Other than listing physical parts, garages also include notes written by hand, on labor costs and services provided. Therefore we had to ensure the machine was able to recognize the free-form written text through NLP, and then “train” the machine to group the different descriptions of the same parts to match against the standardized parts list.
As an example, analysis of past data showed that a simple damaged “side mirror” could be written in various ways in Thai, such as “side mirror”, “side mirror joint”, and “side rear-view mirror”.
Graphical Networks and Ultra-Fast Path-Finding Algorithm
The key to outsmarting fraudulent claims is to be able to accurately scrutinize the potential damages and impact from an accident to avoid “parts upsell” and “severity upsell”.
The team had to use graphical networks to pour over some half-a-million claims data of the past. Using AI, the team constructed linkages between the potential severity and parts damages from an accident, taking into account the direction of impact and sphere of damages.
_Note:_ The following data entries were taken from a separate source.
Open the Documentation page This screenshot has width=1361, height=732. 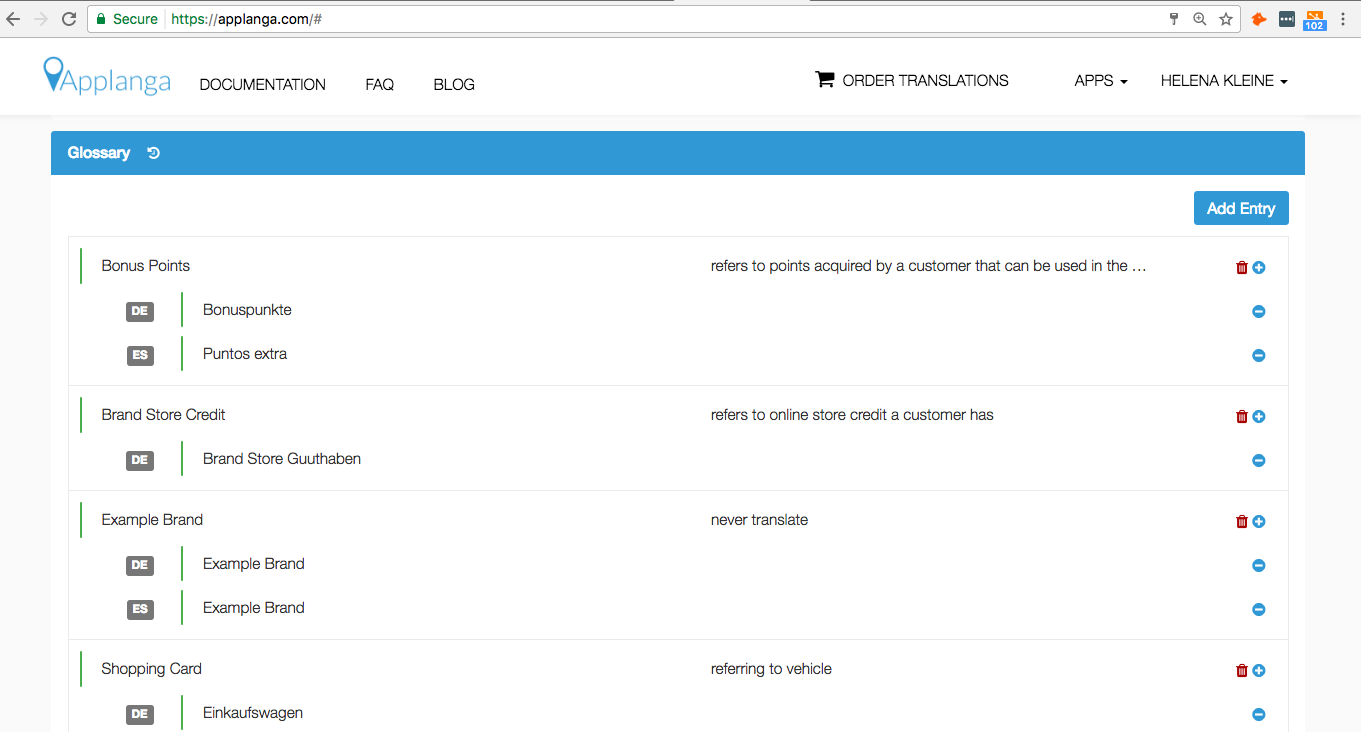[262, 85]
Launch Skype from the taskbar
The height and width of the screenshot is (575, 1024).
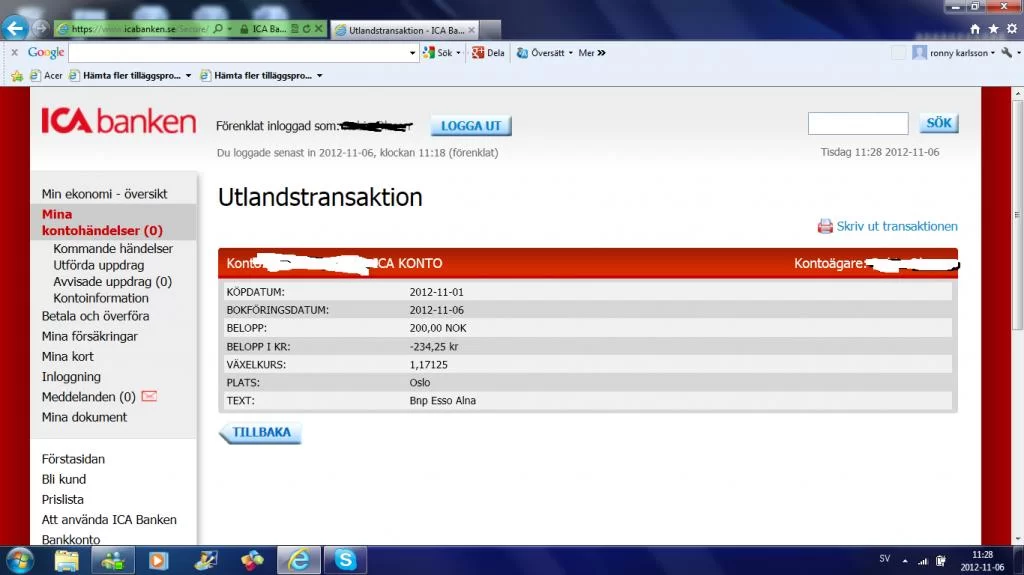point(345,560)
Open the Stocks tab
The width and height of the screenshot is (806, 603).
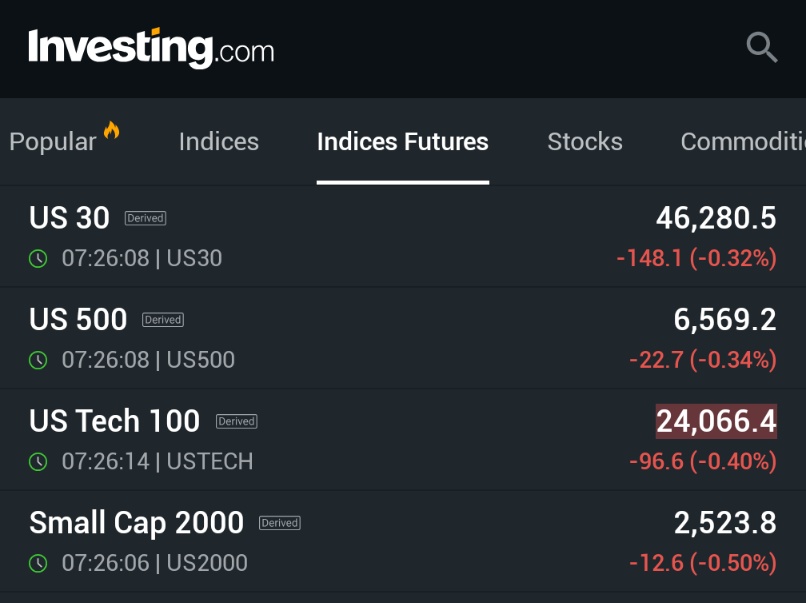click(x=584, y=142)
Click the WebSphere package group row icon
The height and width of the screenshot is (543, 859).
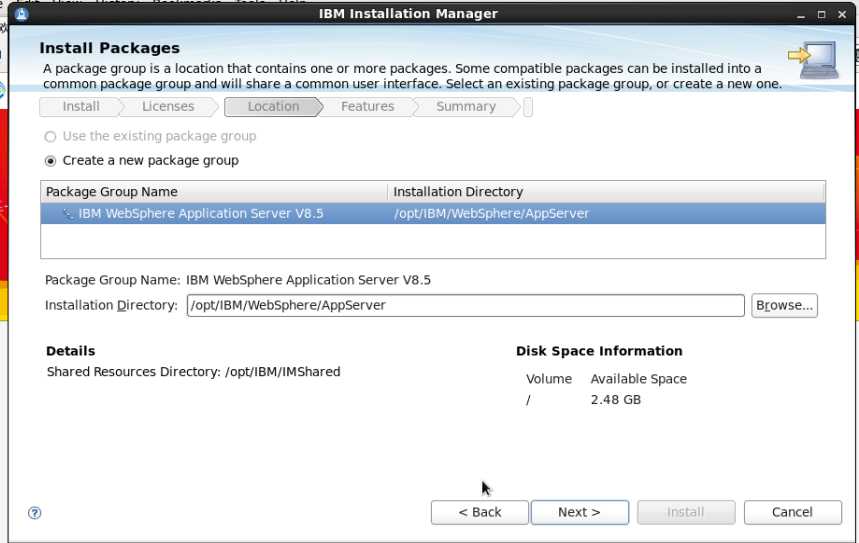pyautogui.click(x=67, y=214)
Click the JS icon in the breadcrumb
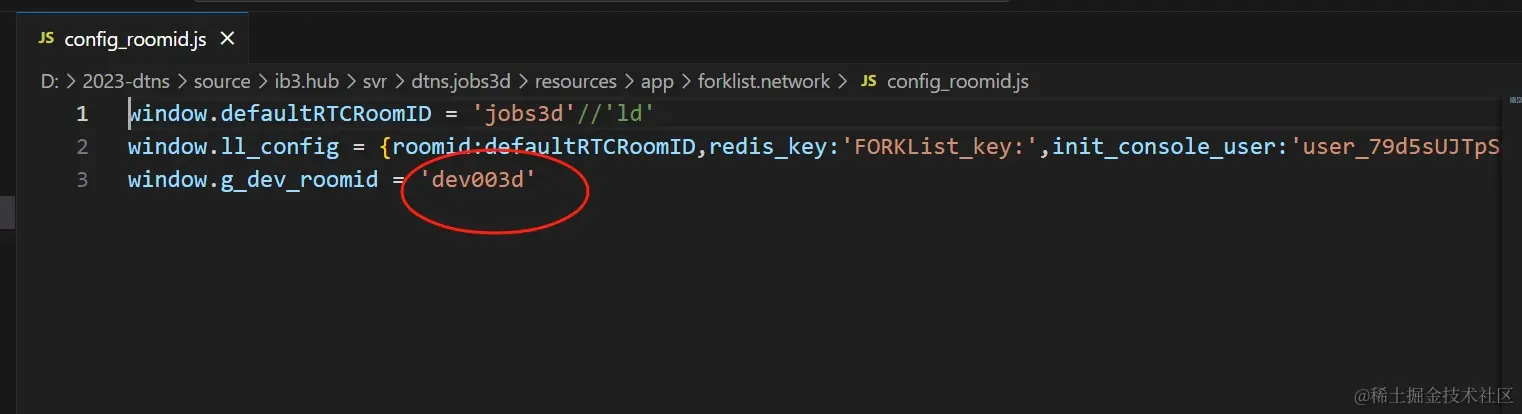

Allianz’s data scientists were able to develop a ground-breaking, heuristic path-finding algorithm which speeds up the process by a thousand times as compared to the traditional algorithms such as breadth-first search, depth-first search, or dynamic programming.
One-second average processing time
This fraud detection process has already been successfully deployed in Thailand for proof of concept, with a success rate of 76% accuracy and a truly digitalized process, and also reducing the process from 1 hour to 1 second.
As it stands, traditional algorithms do not match up to Allianz’s proprietary algorithm’s speed. Traditional algorithms used in the market still take up to one hour where there are more than 16 parts, whereas Allianz’s proprietary algorithm only needs one second to achieve the same.
Raising the industry’s bar
The success of Allianz’s data science team has gone a long way in raising the industry’s bar, through a system that is highly scalable and transferrable.
Rather than depend solely on the experience and expertise of claims assessors, which may lead to inconsistent results, the Allianz Data Science team’s fraud detection system helps to standardize the process and greatly reduce the claims leakage rate. The fraud detection system can also be easily integrated into existing claims systems, allowing for easy adoption. The system will soon be deployed in other markets.
Early results in Thailand show a cost avoidance of more than 15% from this solution, compared to previous methods. The speed of detection will cut down manpower costs, which will translate into more time for investigation of detected claims, leading to better user/customer experience. More importantly, it has also resulted in higher levels of customer satisfaction and trust in Allianz, given our ability to fight fraud and a quicker turnaround time for claims approval.
Kick starting Straight-through-processing (STP) for claims
This solution has also laid the foundation to kick-start the creation of STP for motor claims, as only high risk or anomalies that require human intervention will be flagged.
We are now looking to roll out the solution to other parts of Asia, starting with Malaysia.